Aynı günün akşamında konserlerin yapıldığı Kulturbrauerei Salonu’nda kokteyl düzeninde bir açılış yapıldı ve bazı canlı performansların sonrasında Kültür ve Turizm Bakanımız’ı temsilen Nihat Gül, Türk müzik kültürünün derinliği ve çeşitliliğini içeren bir konuşma daha yaptı ve Alman dostların yakınlığından övgüyle söz etti. O akşam sahnede Müsteşar Yardımcımız’ın yanı sıra Dr. Ralf Kleinhenz (Popkomm Genel Müdürü), Klaus Wowereit (Berlin Büyükşehir Belediye Başkan Temsilcisi) ve Dr. Herald Heker (GEMA Temsilcisi) Türkiye’nin müzik kültüründen övgüyle söz ettiler.

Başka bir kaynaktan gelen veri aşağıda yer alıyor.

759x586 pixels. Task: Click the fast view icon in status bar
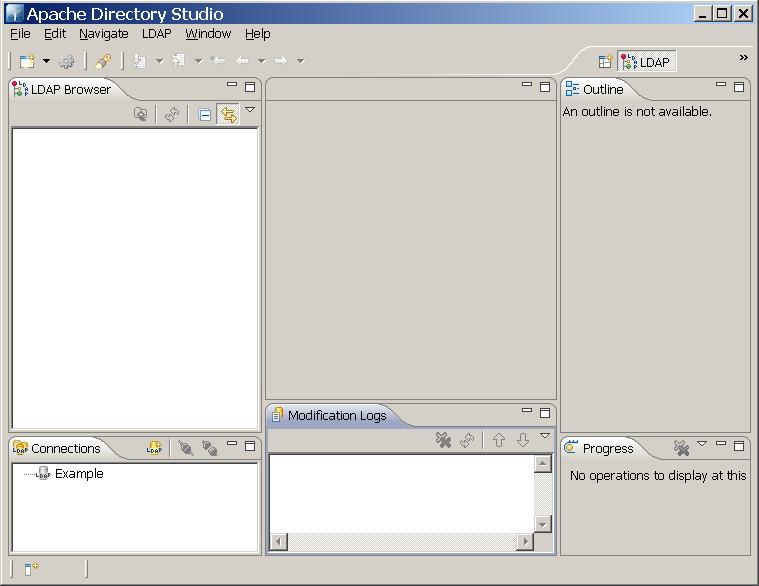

Esas açılış 8 Ekim Çarşamba günü yapıldı. Festival ve Fuar Merkezi’nin en geniş salonunda dünyanın çeşitli ülkelerinden gelen gazeteciler ve televizyoncular merakla açılış konuşmalarını bekliyorlardı. Bu arada CISAC Başkanı ve ünlü Bee Gees Grubu üyesi Robin Gibb salona girdi ve koruma görevlilerinin eşliğinde konuşmaların yapılacağı podyumdaki yerini aldı.

Popkomm açış konuşmasını Almanya Kültür ve Medya Bakanı Bernd Neumann üstlenmişti. Uzun bir konuşma sunan Bakan’ın Türkiye için önemli sayılabilecek satırları şöyleydi:

“Popkomm dünya müzik platformunda ve Almanya’nın müzik alanındaki en önemli kültür etkinliğidir. Bu sene Türkiye’nin konuk ülke olması harika bir karardır, her iki ülke için de. Bu anlamda organizasyon esnasında, Türk katılımcıların vize işlemleri için kişisel olarak görüştüğüm durumlar bile oldu. Çünkü bu etkinlik ülkeler arası bir köprü, bir itici güç ve ekonomik açıdan çok etkili bir organizasyondur. İki ülkenin birbiri hakkında yeterli bilgisi olmalıdır.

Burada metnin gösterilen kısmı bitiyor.